The social media giant removed Evans’ Facebook and Instagram accounts after it accused him of “repeatedly sharing debunked claims about the coronavirus or vaccines” at the height of the pandemic.
But the fallen star said he had never tried, or wanted, to influence other people’s thought processes.
“The last thing I want to do is force someone to think a certain way,” he said.
‘That’s the last thing I would do. I firmly believe that everyone has free will as long as it doesn’t harm anyone else.
“I’m just saying be aware, educate yourself.”
Fired TV chef says he’s also been inspired by Trump’s words of wisdom
Although Evans’ ‘cancellation’ has cost him dearly, he credits it with helping him appreciate and value what is truly important.
“I have a wonderful life: I have a beautiful wife, wonderful children, healthy children,” he said.

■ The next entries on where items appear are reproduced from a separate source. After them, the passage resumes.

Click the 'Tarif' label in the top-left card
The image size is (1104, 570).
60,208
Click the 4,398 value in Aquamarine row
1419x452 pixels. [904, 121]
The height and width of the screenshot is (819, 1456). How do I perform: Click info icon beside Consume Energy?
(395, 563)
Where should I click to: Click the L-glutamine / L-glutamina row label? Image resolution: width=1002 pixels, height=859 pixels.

“I like what Trump once said: sometimes you have to lose everything to come back, but also to see things as they are.”
“And I’ve always trusted this process and I think: trust, surrender, accept and stick to your core values, which I’ve always had.”
‘Part of it, from my point of view, is that sometimes you have to go through it to see it and feel it.
“We have to trust our own intuition, our own instructions.”
As for his future, Evans said he was focusing on his upcoming cookbook with Kennedy for the moment, but had not ruled out attempting a post-cancellation comeback in his home country later on.
“What will happen over the next decade is that people will start asking more questions,” he told Sandilands and Henderson.
‘With all the technological advances that have occurred in science and medicine, why are so many people sick?
‘And I honestly believe there is a simple solution to this: having good food… and education has to be part of that.
“The tide is turning… you never know, we might write another book here or whatever here in Australia.”